For 2007, the company saw net sales of $2.8 billion, up 15.7 percent from $2.5 billion in 2006. For the quarter, the company reported net sales of $742.9 million, up 14 percent from $651.4 million in the same quarter in 2006.
“We are extremely pleased to announce record sales and earnings for both the fourth quarter and full year,” said Nick Pinchuk, Snap-on president and CEO. “Our fourth-quarter results clearly demonstrate the strength of our geographic diversification, the spread of customers we serve, the breadth of our product and brand offerings and the essential nature of the productivity solutions we provide to professional users.”
Pinchuk added that more than 45 percent of total fourth-quarter sales were made outside of the United States.
84 Lumber reports 2007 sales
84 Lumber has reported $3.1 billion in revenues for 2007, a 24 percent drop from its sales in 2006.
The industry’s largest privately owned chain of lumberyards, which ranked third on HCN’s Top 350 Pro Dealer list, reduced its head count by 175 positions at its headquarters over the past 12 months. Approximately 850 additional employees have been cut at other locations.
The Eighty Four, Pa.-based company has closed 22 stores since 2005, although some of these were relocations or near a new 84 Lumber store, said Jeff Nobers, vp-corporate communications.

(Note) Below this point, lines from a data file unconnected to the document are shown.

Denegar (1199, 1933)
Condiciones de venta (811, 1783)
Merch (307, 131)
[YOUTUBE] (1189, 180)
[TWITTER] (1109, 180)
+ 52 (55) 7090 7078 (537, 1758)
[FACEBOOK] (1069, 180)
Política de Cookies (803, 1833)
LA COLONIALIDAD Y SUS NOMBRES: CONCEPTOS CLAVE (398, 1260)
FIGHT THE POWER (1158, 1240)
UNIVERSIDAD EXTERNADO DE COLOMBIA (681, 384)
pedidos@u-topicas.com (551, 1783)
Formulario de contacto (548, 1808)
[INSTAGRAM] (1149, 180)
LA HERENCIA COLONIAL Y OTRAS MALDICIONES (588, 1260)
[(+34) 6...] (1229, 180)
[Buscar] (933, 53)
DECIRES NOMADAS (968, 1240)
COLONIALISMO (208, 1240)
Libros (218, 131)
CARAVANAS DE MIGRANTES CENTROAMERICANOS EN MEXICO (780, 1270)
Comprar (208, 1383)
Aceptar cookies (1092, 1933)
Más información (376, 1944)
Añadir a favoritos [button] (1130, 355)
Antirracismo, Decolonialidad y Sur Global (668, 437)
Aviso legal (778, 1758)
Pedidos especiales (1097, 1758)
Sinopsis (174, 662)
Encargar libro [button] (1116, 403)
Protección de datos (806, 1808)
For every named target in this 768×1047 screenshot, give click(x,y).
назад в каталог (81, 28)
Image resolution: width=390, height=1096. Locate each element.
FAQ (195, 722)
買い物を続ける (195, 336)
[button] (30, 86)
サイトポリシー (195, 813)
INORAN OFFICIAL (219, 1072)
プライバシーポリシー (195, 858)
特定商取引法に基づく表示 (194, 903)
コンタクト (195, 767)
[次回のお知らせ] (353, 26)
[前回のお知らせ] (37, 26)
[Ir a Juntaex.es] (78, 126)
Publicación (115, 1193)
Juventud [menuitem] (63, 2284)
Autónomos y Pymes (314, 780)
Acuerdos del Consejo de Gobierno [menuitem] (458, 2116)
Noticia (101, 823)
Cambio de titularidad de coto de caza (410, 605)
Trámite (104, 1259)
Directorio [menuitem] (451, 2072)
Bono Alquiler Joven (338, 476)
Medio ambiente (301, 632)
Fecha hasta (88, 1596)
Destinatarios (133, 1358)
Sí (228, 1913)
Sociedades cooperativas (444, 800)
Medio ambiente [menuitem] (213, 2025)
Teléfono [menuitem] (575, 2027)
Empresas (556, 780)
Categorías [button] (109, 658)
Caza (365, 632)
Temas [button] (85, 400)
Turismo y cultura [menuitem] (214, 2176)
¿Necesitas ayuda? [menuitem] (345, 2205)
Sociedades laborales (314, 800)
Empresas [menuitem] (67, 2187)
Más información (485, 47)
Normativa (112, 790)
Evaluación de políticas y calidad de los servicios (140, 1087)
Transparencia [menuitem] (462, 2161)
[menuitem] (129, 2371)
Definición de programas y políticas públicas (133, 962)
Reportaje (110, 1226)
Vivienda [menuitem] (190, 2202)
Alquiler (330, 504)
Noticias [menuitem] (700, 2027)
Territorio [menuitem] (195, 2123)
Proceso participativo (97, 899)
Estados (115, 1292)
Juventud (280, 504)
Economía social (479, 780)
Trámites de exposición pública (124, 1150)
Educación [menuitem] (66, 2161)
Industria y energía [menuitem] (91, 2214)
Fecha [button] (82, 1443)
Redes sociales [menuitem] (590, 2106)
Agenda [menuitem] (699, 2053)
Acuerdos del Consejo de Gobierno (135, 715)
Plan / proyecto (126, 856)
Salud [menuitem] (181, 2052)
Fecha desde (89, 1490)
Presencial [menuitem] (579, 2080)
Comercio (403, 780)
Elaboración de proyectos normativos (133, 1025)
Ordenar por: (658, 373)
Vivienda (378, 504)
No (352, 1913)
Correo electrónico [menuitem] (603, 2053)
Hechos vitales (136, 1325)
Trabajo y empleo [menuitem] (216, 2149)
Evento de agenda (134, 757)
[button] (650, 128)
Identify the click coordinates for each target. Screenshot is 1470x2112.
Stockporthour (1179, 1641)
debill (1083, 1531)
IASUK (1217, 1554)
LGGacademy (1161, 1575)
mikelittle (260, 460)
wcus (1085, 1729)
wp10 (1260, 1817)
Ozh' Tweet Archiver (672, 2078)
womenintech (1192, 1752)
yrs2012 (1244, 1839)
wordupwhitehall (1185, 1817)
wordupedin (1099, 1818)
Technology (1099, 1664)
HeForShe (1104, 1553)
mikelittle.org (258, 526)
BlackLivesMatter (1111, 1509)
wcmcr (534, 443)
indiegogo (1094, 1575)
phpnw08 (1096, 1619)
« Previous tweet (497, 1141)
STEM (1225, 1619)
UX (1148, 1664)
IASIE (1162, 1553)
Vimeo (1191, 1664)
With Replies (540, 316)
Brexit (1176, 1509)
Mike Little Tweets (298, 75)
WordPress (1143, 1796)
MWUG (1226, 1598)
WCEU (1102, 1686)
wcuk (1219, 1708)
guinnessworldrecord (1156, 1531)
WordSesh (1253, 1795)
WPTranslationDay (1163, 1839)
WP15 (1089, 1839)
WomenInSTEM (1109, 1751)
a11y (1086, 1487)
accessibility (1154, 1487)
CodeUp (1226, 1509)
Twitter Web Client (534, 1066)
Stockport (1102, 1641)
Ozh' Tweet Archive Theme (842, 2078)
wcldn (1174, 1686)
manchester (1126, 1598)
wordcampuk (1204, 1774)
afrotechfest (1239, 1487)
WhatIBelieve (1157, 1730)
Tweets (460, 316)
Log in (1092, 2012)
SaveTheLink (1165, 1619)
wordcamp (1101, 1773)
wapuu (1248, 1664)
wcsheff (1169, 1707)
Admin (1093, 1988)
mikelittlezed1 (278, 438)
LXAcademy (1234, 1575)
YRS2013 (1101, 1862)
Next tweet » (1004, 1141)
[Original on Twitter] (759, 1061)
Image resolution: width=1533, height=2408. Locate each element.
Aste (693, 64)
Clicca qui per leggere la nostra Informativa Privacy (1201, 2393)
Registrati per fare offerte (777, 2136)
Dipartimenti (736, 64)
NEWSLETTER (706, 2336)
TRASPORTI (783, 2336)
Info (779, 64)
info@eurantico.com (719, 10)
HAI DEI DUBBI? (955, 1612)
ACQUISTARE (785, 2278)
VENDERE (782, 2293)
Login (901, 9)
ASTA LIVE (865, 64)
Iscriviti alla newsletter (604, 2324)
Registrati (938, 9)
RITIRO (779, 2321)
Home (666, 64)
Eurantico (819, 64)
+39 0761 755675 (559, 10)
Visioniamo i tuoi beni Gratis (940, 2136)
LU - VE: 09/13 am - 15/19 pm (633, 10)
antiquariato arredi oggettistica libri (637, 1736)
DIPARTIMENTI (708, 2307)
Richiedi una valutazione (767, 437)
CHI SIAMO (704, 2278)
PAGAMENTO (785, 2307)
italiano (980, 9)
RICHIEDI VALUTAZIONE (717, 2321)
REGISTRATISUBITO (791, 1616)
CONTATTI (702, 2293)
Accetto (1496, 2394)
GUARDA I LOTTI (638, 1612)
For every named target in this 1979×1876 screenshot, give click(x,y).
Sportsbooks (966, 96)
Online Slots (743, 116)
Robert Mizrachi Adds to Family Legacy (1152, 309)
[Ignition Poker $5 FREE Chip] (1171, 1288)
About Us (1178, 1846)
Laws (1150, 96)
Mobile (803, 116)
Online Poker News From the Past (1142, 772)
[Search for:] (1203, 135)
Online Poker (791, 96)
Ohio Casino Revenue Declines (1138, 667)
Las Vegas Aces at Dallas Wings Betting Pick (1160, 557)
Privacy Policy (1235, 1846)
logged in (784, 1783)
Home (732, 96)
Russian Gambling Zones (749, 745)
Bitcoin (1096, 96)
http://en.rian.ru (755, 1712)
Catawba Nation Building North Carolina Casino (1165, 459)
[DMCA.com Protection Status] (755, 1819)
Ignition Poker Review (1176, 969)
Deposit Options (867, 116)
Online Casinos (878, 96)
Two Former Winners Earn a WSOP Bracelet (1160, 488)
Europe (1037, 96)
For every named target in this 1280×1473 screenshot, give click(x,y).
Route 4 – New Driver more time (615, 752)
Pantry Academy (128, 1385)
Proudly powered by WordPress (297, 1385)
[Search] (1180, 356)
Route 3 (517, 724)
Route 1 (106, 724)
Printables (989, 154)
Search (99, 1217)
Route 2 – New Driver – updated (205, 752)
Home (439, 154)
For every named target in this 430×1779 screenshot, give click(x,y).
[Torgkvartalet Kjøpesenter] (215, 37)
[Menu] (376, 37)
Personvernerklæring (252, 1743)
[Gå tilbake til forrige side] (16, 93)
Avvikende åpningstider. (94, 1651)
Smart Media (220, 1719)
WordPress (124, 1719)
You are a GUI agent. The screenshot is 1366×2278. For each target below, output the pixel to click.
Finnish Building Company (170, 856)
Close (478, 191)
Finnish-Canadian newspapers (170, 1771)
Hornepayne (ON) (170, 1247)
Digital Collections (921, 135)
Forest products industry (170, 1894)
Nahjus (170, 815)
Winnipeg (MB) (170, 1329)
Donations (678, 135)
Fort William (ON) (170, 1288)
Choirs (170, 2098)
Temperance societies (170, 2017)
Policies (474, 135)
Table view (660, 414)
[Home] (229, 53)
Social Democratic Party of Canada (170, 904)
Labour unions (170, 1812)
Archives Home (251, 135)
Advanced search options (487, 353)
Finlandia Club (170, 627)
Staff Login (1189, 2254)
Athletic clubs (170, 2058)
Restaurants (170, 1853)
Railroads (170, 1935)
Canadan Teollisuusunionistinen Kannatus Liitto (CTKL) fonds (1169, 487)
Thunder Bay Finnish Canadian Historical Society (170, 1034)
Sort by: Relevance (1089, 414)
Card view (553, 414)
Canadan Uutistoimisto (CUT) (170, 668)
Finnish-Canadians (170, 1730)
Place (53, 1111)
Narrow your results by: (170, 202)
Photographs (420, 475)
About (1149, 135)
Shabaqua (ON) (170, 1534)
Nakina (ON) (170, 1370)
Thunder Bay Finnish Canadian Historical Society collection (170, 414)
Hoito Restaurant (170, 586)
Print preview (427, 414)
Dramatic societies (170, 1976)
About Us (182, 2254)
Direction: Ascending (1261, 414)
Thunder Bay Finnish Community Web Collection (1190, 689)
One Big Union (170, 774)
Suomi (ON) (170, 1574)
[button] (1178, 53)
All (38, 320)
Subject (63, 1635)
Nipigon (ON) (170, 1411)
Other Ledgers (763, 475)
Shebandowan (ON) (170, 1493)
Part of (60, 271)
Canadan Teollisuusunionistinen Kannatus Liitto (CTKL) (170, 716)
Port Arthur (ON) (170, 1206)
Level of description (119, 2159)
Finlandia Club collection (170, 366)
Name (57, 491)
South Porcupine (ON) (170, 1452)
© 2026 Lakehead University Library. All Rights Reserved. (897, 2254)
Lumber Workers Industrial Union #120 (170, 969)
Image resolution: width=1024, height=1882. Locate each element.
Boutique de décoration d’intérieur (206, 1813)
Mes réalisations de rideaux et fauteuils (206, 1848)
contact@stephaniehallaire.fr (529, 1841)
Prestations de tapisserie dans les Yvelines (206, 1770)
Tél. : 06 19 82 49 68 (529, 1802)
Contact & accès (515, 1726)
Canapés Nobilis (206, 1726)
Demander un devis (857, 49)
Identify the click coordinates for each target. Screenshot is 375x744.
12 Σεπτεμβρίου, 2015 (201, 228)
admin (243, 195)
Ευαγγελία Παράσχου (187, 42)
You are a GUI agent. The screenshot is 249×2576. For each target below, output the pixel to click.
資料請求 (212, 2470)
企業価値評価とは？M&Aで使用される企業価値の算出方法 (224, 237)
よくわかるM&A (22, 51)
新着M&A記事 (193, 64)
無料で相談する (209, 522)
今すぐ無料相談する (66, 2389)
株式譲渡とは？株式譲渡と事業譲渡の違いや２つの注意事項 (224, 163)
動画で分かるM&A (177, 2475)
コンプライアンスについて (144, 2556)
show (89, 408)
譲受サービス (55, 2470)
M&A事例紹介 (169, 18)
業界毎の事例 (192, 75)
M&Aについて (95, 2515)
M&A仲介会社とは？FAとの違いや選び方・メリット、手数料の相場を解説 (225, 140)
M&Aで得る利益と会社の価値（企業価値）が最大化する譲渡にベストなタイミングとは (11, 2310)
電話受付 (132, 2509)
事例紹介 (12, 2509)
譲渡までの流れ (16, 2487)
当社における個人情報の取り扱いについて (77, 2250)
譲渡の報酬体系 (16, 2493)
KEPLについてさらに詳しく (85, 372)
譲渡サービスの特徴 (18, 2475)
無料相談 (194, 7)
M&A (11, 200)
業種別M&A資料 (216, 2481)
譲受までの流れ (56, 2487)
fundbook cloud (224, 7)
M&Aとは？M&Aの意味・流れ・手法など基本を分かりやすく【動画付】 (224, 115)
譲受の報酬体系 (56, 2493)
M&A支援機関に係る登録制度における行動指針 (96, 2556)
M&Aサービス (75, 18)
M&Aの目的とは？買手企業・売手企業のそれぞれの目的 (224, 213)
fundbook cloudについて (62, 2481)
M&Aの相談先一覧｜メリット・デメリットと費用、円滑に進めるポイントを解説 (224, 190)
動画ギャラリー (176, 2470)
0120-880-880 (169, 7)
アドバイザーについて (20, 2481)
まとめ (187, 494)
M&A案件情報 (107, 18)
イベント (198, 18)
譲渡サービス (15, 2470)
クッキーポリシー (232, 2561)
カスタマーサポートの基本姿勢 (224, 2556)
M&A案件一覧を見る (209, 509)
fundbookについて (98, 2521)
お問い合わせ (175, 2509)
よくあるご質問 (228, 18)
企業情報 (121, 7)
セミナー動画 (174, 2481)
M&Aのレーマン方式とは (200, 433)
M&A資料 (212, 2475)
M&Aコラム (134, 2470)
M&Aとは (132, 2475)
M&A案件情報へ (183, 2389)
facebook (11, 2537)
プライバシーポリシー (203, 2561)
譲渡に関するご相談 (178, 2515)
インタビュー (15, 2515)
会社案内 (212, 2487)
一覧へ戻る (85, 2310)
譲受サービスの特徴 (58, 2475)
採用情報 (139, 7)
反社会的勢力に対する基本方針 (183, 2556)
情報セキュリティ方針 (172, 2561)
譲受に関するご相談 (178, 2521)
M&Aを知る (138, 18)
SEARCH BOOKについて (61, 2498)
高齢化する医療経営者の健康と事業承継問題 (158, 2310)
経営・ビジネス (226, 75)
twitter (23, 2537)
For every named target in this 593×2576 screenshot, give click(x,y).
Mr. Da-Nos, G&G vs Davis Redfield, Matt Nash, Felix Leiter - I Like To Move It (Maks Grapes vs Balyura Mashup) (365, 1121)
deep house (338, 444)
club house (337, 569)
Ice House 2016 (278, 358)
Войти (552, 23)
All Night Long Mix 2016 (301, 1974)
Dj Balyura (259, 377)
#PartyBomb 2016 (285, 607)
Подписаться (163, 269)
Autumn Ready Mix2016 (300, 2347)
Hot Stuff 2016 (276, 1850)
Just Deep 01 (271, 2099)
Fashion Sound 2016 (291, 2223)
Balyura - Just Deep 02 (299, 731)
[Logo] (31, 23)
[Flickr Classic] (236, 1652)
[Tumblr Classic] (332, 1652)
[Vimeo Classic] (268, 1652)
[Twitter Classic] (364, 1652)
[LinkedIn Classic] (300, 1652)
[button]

“Our goal is to continue to grow market share,” Nobers told HCN. The company intends to open 10 new locations in 2008, Nobers said, pinpointing Illinois, Wisconsin, Arkansas, South Carolina, Florida and California. Two of the pro dealer’s locations, in Annapolis, Md., and Clarksville, Del., are undergoing extensive renovations that will double or triple their size and add showrooms and warehouse space. Nobers added: “They will be, in effect, new stores.”
Pulte Homes loss widens in fourth quarter
Bloomfield Hills, Mich.-based home builder Pulte Homes posted a loss of $874.7 million for the fourth quarter ended Dec. 31, 2007, compared to a loss of $8.4 million in the same quarter last year. For the full year, the company swung to a loss of $2.25 billion, compared to earnings of $687 million in 2006.
“The challenging market conditions that plagued the home-building industry for the first nine months of 2007 worsened in the fourth quarter,” said Richard J. Dugas, Jr., president and CEO of Pulte Homes. “Levels of new and existing-home inventory remain elevated, buyer demand for new homes continues to be weak and mortgage availability is still a problem for many prospective home buyers.”
The company also showed net sales of $2.9 billion for the fourth quarter of last year, down 34 percent from the same quarter of 2006 of $4.4 billion.
Net sales for the year were $9.3 billion, down 35 percent from $14.3 billion for 2006.
The company closed 8,714 homes in the fourth quarter, down 31 percent from the same quarter last year, with average sales price per home at $319,000, down 6 percent from the fourth quarter last year.
New orders for the quarter were 4,562, down 29 percent from the fourth quarter in 2006. The company also projects a first-quarter net loss of 15 cents to 30 cents per share.